Set problem:
Please format the part of the items below that opens with the line containing "Versand (578, 308)" and closes with the line containing "Bankverbindung (108, 1509)" as a numbered list, including both of those lines and leaving out any blank lines.

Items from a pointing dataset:
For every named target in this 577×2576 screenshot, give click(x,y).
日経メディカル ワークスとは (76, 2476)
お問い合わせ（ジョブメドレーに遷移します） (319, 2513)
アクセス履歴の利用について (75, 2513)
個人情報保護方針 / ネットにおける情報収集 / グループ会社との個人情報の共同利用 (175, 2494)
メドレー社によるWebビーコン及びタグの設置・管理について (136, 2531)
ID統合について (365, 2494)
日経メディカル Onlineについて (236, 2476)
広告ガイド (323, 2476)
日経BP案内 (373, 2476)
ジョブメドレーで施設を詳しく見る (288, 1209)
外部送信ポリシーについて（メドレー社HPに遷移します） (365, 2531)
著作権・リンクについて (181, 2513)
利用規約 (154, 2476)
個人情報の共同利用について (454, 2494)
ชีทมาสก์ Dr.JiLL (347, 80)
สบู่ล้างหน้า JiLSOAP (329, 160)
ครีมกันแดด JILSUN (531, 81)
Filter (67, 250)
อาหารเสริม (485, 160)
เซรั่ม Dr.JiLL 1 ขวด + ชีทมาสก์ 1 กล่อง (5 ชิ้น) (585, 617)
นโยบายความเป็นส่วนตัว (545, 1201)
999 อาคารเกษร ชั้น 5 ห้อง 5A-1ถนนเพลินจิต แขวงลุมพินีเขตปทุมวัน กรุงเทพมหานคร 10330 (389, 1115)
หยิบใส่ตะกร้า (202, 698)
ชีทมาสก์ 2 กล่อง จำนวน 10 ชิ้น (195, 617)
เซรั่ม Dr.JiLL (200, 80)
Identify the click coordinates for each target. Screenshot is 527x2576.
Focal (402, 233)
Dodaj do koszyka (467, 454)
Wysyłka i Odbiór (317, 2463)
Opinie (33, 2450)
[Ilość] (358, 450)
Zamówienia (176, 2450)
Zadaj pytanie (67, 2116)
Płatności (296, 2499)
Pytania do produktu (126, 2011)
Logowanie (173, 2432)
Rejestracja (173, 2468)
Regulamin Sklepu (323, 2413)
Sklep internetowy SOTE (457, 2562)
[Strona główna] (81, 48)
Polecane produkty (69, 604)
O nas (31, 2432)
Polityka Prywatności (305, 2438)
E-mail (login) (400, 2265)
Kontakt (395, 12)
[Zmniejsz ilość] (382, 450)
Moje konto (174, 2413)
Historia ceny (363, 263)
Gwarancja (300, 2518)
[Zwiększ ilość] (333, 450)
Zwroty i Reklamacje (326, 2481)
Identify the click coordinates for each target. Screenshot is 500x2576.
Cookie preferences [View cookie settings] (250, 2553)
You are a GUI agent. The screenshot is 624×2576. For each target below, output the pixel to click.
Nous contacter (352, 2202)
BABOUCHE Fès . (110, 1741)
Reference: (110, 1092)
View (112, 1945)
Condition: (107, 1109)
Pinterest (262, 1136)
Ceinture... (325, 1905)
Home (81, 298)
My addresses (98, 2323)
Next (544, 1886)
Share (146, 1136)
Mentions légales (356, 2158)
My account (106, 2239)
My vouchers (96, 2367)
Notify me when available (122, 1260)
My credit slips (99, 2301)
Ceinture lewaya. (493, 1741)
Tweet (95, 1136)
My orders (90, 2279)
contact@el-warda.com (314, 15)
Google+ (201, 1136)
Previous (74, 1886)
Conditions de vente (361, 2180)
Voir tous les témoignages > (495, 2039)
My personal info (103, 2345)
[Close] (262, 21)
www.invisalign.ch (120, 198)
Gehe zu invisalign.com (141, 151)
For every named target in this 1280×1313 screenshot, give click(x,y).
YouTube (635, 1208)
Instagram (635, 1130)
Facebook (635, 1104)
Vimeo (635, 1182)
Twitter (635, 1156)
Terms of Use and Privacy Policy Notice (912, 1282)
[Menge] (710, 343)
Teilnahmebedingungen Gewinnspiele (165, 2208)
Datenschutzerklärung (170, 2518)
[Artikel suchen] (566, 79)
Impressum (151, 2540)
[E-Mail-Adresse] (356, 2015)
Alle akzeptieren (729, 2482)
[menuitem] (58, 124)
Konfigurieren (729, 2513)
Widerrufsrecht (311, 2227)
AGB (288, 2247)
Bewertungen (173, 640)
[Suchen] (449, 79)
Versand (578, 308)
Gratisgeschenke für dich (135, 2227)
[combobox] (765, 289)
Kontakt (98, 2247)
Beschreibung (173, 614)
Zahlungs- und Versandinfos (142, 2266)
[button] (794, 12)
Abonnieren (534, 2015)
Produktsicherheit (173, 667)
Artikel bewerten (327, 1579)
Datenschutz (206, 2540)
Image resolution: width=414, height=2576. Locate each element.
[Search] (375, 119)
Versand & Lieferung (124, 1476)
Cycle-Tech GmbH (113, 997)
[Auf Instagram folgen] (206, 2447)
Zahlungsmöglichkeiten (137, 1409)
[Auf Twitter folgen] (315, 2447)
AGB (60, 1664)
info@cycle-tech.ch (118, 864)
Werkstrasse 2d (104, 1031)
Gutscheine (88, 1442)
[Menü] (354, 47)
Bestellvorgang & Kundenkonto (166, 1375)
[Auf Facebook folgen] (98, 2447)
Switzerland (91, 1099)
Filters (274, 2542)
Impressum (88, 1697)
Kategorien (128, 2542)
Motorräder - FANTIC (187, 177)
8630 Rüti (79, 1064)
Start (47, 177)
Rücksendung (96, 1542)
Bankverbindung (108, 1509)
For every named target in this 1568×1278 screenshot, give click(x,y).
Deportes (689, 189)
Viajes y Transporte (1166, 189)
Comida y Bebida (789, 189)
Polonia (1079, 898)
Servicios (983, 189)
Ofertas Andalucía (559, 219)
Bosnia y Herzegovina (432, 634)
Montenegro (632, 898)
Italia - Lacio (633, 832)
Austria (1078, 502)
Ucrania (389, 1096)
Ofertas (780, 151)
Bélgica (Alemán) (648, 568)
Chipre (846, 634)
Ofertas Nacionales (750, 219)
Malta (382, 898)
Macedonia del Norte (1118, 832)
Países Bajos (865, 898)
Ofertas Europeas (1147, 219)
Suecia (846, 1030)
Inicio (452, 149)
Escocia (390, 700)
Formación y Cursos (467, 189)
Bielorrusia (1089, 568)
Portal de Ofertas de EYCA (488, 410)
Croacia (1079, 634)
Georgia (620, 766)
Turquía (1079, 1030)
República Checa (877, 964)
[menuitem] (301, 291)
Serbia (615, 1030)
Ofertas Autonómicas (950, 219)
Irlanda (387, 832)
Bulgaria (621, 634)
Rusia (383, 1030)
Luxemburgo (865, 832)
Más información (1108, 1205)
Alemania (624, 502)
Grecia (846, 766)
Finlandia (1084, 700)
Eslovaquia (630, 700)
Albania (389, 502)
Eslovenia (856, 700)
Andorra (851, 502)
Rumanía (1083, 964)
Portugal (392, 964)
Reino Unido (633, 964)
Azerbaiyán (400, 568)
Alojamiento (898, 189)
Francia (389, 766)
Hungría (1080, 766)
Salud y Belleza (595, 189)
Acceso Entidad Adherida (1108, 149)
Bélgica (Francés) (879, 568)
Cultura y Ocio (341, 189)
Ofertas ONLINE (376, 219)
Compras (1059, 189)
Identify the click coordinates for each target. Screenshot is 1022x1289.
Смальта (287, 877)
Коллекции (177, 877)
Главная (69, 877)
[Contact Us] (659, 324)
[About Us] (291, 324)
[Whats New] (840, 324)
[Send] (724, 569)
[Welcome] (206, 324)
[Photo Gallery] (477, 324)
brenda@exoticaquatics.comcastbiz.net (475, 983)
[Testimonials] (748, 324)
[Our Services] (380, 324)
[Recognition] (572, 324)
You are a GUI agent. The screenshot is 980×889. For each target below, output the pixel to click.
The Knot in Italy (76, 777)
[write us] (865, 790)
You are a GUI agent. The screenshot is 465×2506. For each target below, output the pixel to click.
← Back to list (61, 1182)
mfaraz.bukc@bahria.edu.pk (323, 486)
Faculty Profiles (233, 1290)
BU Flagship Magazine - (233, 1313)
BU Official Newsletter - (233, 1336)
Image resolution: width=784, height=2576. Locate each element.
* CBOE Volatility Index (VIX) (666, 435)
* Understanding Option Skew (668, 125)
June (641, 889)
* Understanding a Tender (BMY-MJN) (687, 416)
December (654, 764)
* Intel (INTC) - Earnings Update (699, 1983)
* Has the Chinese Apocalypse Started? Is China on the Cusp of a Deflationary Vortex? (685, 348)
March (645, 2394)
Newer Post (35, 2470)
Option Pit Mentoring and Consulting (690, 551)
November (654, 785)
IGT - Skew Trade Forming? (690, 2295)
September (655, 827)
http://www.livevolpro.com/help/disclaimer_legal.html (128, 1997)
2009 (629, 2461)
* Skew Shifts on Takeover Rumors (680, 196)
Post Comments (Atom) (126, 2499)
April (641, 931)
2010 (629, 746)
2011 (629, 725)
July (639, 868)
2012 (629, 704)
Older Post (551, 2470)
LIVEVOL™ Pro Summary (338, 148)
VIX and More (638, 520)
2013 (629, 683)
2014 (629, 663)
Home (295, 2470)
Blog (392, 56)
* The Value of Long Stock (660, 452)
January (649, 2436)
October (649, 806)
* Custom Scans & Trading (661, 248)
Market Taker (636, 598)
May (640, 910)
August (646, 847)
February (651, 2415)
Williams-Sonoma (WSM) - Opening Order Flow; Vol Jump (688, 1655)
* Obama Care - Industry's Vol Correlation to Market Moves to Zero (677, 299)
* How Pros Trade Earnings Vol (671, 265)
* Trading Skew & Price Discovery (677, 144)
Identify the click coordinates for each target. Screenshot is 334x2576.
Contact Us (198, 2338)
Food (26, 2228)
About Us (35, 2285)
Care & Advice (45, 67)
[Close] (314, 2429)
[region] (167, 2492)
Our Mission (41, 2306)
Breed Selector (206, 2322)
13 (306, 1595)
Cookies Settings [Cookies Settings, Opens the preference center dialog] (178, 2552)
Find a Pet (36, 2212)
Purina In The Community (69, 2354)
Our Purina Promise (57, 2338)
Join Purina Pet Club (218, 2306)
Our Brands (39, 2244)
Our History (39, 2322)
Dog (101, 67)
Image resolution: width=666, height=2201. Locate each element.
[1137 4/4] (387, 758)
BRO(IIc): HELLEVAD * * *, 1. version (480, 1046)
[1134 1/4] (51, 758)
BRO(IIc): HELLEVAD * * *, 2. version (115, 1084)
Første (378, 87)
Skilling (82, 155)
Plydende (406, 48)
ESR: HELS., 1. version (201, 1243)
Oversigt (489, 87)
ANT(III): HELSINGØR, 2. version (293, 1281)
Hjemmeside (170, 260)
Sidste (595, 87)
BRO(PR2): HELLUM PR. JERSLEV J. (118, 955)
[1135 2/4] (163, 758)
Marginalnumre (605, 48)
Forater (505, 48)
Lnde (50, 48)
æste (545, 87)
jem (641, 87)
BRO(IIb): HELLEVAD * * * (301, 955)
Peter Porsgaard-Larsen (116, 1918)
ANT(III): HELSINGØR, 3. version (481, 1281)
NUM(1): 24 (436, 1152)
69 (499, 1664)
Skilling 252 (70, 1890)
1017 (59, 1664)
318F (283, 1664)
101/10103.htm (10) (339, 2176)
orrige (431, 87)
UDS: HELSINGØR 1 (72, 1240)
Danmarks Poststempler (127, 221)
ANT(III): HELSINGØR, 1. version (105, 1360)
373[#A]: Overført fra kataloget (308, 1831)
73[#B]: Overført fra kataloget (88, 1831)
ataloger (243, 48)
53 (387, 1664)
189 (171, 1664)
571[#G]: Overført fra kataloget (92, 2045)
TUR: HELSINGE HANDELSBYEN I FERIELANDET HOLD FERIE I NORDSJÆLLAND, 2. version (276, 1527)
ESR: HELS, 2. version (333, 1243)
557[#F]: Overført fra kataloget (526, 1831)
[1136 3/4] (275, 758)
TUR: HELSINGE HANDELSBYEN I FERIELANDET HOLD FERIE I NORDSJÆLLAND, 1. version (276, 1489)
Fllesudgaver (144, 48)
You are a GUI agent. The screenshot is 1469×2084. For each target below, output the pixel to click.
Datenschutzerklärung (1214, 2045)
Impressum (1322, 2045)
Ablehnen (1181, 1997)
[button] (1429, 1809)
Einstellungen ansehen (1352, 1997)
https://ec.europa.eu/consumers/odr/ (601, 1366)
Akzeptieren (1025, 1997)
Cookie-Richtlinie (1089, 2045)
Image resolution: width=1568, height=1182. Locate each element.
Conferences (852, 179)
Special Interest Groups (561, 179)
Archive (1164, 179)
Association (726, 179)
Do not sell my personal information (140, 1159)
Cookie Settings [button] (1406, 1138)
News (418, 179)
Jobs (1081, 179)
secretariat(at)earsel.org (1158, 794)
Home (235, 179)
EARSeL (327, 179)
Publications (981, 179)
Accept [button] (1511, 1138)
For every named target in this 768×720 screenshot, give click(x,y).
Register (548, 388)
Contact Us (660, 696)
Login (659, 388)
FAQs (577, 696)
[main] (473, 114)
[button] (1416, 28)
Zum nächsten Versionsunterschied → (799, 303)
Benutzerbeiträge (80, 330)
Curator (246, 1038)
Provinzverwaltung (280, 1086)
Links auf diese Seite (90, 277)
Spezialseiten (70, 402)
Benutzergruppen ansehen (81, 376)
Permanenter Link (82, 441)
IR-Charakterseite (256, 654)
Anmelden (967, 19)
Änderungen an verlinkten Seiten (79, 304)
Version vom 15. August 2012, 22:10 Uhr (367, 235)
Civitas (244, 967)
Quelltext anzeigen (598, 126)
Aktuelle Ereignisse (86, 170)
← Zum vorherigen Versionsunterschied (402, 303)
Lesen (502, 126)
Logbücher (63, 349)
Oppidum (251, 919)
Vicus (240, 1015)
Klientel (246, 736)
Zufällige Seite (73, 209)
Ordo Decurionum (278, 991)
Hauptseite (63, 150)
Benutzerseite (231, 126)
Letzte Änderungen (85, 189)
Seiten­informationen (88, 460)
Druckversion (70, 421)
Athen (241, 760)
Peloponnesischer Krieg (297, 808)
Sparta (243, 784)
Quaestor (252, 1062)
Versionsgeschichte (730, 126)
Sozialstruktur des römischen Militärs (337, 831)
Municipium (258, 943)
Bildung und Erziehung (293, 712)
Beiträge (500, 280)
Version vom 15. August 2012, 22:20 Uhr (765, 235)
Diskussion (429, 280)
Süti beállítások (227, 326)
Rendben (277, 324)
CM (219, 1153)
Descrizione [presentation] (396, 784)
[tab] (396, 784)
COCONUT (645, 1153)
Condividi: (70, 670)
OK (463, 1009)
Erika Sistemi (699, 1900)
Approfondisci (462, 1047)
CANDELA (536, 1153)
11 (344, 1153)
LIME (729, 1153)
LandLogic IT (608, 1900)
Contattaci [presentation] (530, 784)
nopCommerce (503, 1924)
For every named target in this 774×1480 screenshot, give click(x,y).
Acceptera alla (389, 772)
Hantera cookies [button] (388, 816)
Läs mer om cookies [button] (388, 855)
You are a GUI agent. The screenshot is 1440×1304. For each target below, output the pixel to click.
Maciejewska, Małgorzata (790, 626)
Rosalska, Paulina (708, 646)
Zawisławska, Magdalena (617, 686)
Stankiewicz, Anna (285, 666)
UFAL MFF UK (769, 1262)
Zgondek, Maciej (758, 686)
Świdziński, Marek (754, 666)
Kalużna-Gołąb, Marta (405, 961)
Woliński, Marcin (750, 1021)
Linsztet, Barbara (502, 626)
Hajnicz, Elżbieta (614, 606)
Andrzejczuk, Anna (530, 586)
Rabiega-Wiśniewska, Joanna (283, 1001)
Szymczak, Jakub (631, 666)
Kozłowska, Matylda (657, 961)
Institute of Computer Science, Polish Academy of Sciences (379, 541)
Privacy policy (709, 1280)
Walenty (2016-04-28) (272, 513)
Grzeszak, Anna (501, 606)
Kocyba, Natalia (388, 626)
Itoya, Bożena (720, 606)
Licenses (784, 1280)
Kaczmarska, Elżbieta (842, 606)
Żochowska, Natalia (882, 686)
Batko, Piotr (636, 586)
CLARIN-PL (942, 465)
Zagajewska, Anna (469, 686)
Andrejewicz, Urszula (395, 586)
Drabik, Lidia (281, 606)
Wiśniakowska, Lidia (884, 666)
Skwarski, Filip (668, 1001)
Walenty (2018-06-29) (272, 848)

Full answer:
1. Versand (578, 308)
2. Gratisgeschenke für dich (135, 2227)
3. [combobox] (765, 289)
4. Kontakt (98, 2247)
5. Beschreibung (173, 614)
6. Zahlungs- und Versandinfos (142, 2266)
7. [button] (794, 12)
8. Abonnieren (534, 2015)
9. Produktsicherheit (173, 667)
10. Artikel bewerten (327, 1579)
11. Datenschutz (206, 2540)
12. Image resolution: width=414, height=2576. Locate each element.
13. [Search] (375, 119)
14. Versand & Lieferung (124, 1476)
15. Cycle-Tech GmbH (113, 997)
16. [Auf Instagram folgen] (206, 2447)
17. Zahlungsmöglichkeiten (137, 1409)
18. [Auf Twitter folgen] (315, 2447)
19. AGB (60, 1664)
20. info@cycle-tech.ch (118, 864)
21. Werkstrasse 2d (104, 1031)
22. Gutscheine (88, 1442)
23. [Menü] (354, 47)
24. Bestellvorgang & Kundenkonto (166, 1375)
25. [Auf Facebook folgen] (98, 2447)
26. Switzerland (91, 1099)
27. Filters (274, 2542)
28. Impressum (88, 1697)
29. Kategorien (128, 2542)
30. Motorräder - FANTIC (187, 177)
31. 8630 Rüti (79, 1064)
32. Start (47, 177)
33. Rücksendung (96, 1542)
34. Bankverbindung (108, 1509)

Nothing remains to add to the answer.